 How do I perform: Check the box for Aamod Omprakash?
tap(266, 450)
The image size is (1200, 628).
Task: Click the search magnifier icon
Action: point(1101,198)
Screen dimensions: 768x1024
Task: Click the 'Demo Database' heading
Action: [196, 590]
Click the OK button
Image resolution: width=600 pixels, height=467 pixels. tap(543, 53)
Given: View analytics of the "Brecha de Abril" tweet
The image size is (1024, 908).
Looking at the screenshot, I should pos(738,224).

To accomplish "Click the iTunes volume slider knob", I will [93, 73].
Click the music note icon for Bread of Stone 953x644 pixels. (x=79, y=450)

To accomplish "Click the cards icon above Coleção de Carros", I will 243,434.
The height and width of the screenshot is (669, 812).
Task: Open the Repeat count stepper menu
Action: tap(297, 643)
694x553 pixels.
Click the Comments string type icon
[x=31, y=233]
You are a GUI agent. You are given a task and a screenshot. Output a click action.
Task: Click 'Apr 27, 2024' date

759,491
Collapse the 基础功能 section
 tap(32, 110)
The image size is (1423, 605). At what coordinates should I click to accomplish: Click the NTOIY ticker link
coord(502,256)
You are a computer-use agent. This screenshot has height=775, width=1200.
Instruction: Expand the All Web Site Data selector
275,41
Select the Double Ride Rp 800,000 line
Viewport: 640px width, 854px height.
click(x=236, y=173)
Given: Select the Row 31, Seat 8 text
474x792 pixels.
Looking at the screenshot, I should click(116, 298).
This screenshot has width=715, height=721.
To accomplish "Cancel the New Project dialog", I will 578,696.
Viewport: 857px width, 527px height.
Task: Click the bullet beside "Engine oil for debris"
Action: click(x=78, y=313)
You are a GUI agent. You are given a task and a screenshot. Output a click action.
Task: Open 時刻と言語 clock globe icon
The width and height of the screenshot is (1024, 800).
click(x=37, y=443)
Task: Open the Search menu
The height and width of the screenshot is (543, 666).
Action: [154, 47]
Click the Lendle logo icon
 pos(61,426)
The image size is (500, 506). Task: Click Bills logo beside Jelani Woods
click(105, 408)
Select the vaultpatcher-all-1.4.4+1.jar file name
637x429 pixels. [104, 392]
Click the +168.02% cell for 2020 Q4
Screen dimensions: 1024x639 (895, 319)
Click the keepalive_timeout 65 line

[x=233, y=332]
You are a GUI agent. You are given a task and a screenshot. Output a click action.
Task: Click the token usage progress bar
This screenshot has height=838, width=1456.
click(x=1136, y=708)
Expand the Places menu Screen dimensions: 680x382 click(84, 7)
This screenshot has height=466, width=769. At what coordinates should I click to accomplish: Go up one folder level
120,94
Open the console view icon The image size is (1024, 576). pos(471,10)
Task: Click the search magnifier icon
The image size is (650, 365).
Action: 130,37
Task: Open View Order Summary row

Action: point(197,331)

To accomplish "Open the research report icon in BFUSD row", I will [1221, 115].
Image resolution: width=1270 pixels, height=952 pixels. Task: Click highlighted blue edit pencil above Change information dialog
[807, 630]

__Activity__
Find the line containing "Click the Lendle logo icon", then output it and every line after it to the end of the data, exactly.

__Written answer__
Click the Lendle logo icon
 pos(61,426)
The image size is (500, 506). Task: Click Bills logo beside Jelani Woods
click(105, 408)
Select the vaultpatcher-all-1.4.4+1.jar file name
637x429 pixels. [104, 392]
Click the +168.02% cell for 2020 Q4
Screen dimensions: 1024x639 (895, 319)
Click the keepalive_timeout 65 line

[x=233, y=332]
You are a GUI agent. You are given a task and a screenshot. Output a click action.
Task: Click the token usage progress bar
This screenshot has height=838, width=1456.
click(x=1136, y=708)
Expand the Places menu Screen dimensions: 680x382 click(84, 7)
This screenshot has height=466, width=769. At what coordinates should I click to accomplish: Go up one folder level
120,94
Open the console view icon The image size is (1024, 576). pos(471,10)
Task: Click the search magnifier icon
The image size is (650, 365).
Action: 130,37
Task: Open View Order Summary row

Action: point(197,331)

To accomplish "Open the research report icon in BFUSD row", I will [1221, 115].
Image resolution: width=1270 pixels, height=952 pixels. Task: Click highlighted blue edit pencil above Change information dialog
[807, 630]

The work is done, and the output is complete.